___ Passage shown

These schemes thus range from merely relying on citizens’ environmental conscience and calculation of their footprint to explicit monetary incentives, such as a deposit-refund scheme. Consequently, environmental concern is only one of many factors that can induce consumers to recycle, and is often paired with financial incentives (Knickmeyer, Citation2020). In terms of effectiveness in shaping environmentally friendly consumers, the classic deposit-refund scheme is increasingly seen as the gold standard of “making up” the individual who should return waste (cf. Viscusi et al., Citation2011; Zhou et al., Citation2020). It has been suggested that the particular effectiveness of deposit-refund schemes has to do with an “endowment effect”, i.e. that individuals are unwilling to lose money they have deposited (Carlson, Citation2001).

Since 85 per cent of containers are returned within the Swedish deposit-refund scheme, one could draw the conclusion that the earmarking ideology is working as planned and turning citizens into circular consumers. In contrast, only a few of the studied respondents adopted the scheme’s official earmarking ideology, which reflects the difficulty of imposing ways of accounting onto individuals. This indicates that the endowment effect is an unlikely explanation of the scheme’s success, at least within this group. Thus, despite the studied scheme’s emphasis on monetary incentives and environmental benefit, the scheme only succeeds in making some young adults into circular consumers. In fact, quite a few respondents professed to not returning deposit containers at all, and a large group only do so if they consume the beverage at home. Yet others delegate their responsibility for the used container to someone else who will return it to the reverse vending machine. This finding may seem discouraging, especially in the case of environmental and circular schemes (Hänninen, Citation1995). However, as Rose and Miller (Citation2010) note, a technique invented for one purpose may find a role for another. It may work without, or even despite, its explicit rationale. For example, although delegating the task of returning containers to others shows that the respondents have not turned into circular consumers, it still serves to close the loop.

______

## Requests:
(A) Answer these questions about the passage on deposit-refund schemes:
(i) What share of containers is returned within the Swedish deposit-refund scheme?
(ii) What has been suggested as the reason for the particular effectiveness of deposit-refund schemes?
(iii) According to Rose and Miller, what may happen to a technique invented for one purpose?
(B) Write out the stretch of the passage on deposit-refund schemes from "These schemes thus" through "deposited (Carlson, Citation2001).", swapping "gold standard" for "benchmark".

___ Data lines

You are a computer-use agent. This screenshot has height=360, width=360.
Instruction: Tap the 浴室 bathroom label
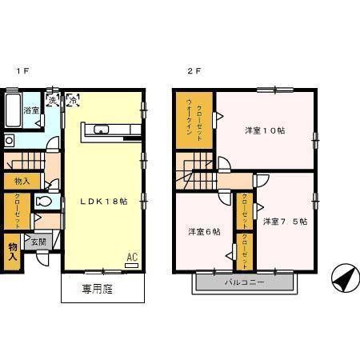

______

## Outputs for the tasks:
(A)
(i) 85 per cent.
(ii) An "endowment effect," meaning that individuals are unwilling to lose money they have deposited.
(iii) It may find a role for another purpose.

(B)
These schemes thus range from merely relying on citizens’ environmental conscience and calculation of their footprint to explicit monetary incentives, such as a deposit-refund scheme. Consequently, environmental concern is only one of many factors that can induce consumers to recycle, and is often paired with financial incentives (Knickmeyer, Citation2020). In terms of effectiveness in shaping environmentally friendly consumers, the classic deposit-refund scheme is increasingly seen as the benchmark of “making up” the individual who should return waste (cf. Viscusi et al., Citation2011; Zhou et al., Citation2020). It has been suggested that the particular effectiveness of deposit-refund schemes has to do with an “endowment effect”, i.e. that individuals are unwilling to lose money they have deposited (Carlson, Citation2001).